Panasonic made Blu-ray players last year that were fantastic, so good that I bought their 210 model for my home. This year they have a whole new lineup (including a tiny Blu-ray model that would have been an ideal fit for the bedroom that I put the 210 in), and this was their new high end audio model. With dual HDMI outputs, gold plated RCA multichannel outputs, full bass control, and higher end capacitors and other board components, this will be a very interesting one to get in for testing. If they can keep the same great video processing they had last year, but add on even better audio performance, the $350 list price could make it an easy purchase for a whole lot of people.

Of course, people come to Vegas to get married all the time as well. Including these two booth models, who got to spend their day at the Nikon booth posing for people to show off the new Nikon D4 camera, and plenty of show goers who kept coming up and snapping their picture.

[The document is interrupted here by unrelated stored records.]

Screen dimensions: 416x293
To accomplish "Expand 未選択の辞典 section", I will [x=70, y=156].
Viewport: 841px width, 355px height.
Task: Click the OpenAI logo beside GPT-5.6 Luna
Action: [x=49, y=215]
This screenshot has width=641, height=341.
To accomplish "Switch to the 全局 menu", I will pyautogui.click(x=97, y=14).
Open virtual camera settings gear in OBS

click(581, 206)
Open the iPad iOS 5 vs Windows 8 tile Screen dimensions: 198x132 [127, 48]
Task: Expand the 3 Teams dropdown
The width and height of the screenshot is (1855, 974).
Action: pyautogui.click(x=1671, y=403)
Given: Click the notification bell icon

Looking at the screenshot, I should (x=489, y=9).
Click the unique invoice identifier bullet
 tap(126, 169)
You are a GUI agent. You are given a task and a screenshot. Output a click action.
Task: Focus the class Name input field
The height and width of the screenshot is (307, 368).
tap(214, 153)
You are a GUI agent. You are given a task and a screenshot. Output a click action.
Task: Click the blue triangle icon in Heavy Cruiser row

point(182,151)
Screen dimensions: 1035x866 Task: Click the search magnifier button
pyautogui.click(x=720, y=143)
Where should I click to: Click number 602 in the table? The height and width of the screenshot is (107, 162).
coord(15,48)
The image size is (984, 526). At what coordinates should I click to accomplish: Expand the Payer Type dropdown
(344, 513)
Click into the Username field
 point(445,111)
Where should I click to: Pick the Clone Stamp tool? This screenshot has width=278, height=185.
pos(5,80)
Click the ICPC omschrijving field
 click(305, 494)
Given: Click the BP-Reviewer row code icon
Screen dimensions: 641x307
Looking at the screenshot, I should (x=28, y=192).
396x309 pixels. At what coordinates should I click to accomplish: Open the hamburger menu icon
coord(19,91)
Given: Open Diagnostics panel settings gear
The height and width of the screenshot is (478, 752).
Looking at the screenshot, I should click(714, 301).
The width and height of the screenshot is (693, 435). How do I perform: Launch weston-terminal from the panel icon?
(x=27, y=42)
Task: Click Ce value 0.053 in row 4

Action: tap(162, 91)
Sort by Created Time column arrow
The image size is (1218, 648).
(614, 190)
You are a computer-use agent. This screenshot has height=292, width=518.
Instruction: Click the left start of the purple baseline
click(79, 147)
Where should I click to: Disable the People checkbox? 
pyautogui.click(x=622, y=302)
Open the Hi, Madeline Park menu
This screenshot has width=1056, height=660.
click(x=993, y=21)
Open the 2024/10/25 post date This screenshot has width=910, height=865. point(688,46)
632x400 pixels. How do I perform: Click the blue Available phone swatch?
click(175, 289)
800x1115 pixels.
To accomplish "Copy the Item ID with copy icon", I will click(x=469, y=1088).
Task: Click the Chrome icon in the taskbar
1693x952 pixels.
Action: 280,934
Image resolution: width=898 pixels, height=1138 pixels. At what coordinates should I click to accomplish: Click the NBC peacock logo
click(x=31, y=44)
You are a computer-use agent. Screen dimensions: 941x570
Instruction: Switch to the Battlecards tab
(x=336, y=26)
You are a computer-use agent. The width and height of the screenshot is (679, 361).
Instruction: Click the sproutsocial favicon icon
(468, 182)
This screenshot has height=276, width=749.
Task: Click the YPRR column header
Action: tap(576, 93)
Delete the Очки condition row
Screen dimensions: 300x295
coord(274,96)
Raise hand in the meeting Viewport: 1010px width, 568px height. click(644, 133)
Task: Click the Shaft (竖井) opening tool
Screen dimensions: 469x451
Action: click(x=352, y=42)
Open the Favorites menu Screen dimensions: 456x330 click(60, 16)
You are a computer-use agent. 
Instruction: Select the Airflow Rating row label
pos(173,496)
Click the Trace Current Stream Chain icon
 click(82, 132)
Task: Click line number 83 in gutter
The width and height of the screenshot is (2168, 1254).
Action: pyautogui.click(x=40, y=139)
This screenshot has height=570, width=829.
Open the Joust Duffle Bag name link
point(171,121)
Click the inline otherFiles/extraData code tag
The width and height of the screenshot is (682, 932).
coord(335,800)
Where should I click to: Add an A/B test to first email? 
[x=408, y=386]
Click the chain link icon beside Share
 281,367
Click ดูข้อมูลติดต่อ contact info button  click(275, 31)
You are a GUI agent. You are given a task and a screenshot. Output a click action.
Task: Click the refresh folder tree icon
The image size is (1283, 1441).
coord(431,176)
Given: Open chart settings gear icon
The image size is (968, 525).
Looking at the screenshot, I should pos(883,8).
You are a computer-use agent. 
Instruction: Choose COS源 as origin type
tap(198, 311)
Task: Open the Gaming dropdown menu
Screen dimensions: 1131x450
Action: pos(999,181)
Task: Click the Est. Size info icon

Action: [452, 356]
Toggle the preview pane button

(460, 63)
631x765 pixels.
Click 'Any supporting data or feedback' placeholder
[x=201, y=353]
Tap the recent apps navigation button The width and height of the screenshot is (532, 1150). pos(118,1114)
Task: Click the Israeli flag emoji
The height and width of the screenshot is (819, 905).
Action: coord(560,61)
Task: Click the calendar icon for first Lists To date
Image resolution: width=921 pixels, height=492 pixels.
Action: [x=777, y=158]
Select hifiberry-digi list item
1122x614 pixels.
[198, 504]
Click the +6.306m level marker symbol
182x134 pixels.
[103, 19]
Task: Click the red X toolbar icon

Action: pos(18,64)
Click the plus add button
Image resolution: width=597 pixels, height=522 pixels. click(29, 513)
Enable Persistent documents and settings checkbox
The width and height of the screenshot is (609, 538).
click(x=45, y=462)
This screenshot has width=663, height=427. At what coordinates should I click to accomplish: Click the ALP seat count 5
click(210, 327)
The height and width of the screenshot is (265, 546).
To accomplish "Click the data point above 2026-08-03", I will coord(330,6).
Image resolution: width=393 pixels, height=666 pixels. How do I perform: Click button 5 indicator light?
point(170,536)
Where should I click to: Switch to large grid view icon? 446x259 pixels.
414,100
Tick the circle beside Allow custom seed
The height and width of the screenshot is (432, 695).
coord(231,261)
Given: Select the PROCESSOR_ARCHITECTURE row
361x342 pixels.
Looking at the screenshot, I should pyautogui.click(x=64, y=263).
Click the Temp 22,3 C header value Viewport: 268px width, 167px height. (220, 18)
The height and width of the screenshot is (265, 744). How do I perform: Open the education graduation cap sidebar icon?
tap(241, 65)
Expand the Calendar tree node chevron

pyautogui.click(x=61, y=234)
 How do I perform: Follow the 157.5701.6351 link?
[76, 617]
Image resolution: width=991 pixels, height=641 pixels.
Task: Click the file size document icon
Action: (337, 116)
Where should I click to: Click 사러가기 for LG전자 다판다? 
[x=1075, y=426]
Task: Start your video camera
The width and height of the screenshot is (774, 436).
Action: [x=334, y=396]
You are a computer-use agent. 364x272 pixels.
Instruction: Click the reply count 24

CES starts on Tuesday, but companies have already started to announce products to beat the rush of thousands of press releases early next week. LG has already made waves with their OLED panel that they will be demonstrating. 55" large, 4mm thick, and a price that we don't know yet, and it's the one thing I can't wait to see in person. LG will also have a 4K LCD display, and since they are the main people pushing Passive 3D right now, this will allow them to have full resolution 3D with passive glasses, which could be a very nice thing.

Samsung will also be showing an OLED set people believe, and so I'll be checking that out as well. I will be covering everything related to displays, projectors, Blu-ray, and anything else video that I can see. I won't be making it for press day like Robert will, but I will also be taking the ISF Level II course while at the show so I can try to bring even better analysis to video reviews I do in the future.